### Provided records:
::::::::::

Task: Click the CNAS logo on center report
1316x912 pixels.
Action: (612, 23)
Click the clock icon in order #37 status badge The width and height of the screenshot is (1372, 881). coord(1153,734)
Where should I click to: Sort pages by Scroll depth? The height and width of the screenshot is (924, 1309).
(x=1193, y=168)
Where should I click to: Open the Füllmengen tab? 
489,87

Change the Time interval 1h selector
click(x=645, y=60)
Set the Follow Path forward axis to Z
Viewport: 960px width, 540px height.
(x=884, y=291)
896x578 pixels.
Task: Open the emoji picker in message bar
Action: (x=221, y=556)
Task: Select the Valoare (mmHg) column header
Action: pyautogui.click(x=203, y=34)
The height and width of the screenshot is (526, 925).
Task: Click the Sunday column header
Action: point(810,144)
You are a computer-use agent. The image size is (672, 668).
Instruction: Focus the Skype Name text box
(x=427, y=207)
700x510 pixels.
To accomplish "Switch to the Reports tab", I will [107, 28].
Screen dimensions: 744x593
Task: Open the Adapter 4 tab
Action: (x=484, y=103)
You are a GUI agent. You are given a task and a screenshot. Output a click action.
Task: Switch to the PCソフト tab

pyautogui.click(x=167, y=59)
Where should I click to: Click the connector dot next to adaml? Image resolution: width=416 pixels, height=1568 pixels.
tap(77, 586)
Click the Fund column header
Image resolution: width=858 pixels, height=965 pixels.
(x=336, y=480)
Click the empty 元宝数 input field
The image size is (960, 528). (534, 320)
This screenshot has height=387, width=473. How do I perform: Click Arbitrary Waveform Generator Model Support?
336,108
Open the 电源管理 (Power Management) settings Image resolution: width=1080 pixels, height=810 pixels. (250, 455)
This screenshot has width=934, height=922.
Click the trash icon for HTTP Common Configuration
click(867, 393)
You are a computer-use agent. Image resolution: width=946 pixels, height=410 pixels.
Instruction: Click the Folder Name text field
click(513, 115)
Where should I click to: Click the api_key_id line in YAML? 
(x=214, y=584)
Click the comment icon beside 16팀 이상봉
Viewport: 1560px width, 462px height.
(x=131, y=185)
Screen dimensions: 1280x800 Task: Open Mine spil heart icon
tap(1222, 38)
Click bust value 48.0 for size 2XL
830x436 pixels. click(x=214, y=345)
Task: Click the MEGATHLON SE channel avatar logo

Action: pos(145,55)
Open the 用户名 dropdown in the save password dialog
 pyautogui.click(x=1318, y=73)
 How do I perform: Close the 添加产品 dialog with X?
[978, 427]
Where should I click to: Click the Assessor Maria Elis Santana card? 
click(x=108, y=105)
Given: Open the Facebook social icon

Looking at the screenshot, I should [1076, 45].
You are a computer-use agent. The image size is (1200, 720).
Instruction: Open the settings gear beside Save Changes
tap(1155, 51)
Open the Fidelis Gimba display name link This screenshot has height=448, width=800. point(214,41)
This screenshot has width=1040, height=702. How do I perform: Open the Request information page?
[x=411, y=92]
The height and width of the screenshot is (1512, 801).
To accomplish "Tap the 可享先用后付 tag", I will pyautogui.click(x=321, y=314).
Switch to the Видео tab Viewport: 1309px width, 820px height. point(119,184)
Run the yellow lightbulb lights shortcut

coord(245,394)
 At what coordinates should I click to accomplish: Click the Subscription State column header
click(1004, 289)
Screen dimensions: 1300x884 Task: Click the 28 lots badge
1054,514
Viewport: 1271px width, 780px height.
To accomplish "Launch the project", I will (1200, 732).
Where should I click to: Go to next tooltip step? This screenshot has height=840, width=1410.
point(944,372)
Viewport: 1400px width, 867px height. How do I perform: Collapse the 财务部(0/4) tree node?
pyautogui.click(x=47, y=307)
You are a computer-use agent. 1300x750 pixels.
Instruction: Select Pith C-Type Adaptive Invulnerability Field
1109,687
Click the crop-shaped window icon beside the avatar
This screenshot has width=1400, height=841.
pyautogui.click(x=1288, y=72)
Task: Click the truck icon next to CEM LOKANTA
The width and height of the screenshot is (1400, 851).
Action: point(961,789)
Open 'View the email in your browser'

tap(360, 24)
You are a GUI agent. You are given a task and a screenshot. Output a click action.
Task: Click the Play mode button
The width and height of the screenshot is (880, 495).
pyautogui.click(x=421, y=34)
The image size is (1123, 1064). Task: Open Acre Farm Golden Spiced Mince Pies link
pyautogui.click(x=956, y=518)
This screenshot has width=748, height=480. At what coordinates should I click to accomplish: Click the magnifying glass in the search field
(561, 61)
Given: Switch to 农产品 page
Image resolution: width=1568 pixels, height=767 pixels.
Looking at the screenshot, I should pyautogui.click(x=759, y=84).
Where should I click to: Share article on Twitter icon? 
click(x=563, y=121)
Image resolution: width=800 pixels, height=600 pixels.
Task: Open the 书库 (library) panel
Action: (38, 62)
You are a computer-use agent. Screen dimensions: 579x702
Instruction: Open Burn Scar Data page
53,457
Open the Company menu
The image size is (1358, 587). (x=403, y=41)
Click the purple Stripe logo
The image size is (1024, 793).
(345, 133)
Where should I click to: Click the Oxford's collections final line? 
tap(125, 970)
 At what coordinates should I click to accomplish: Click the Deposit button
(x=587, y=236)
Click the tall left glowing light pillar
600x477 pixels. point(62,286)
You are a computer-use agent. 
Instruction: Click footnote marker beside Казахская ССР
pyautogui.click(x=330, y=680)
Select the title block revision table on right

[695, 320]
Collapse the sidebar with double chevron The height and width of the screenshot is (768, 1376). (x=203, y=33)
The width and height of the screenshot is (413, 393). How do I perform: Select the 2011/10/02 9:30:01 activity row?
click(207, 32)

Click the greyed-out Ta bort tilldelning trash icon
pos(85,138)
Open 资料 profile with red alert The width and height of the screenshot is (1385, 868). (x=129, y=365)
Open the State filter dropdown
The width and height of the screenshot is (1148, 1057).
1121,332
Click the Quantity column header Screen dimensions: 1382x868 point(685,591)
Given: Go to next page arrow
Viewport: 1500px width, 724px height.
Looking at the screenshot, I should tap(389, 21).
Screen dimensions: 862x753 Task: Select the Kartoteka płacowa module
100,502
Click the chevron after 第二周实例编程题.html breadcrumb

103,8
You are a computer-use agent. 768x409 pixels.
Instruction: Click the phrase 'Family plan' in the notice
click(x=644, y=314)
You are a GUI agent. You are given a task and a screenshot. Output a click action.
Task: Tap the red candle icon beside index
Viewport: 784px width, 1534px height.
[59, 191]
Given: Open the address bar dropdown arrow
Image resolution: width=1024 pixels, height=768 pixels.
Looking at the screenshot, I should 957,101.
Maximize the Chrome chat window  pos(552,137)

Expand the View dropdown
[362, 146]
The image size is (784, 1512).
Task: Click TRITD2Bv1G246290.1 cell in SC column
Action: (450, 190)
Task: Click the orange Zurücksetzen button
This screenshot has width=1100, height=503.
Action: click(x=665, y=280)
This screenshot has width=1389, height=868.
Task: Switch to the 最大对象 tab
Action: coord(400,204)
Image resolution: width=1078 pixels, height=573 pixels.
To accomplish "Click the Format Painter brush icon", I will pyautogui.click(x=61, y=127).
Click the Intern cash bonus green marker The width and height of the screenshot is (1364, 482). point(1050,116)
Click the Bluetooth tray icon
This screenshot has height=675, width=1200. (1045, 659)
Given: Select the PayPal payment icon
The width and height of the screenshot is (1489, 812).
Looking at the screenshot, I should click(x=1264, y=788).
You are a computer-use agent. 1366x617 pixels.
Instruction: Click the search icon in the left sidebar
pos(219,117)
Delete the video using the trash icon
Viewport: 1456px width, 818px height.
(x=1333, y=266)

::::::::::

Every line that contains the string "window" should be copied from the records.

Click the crop-shaped window icon beside the avatar
Maximize the Chrome chat window  pos(552,137)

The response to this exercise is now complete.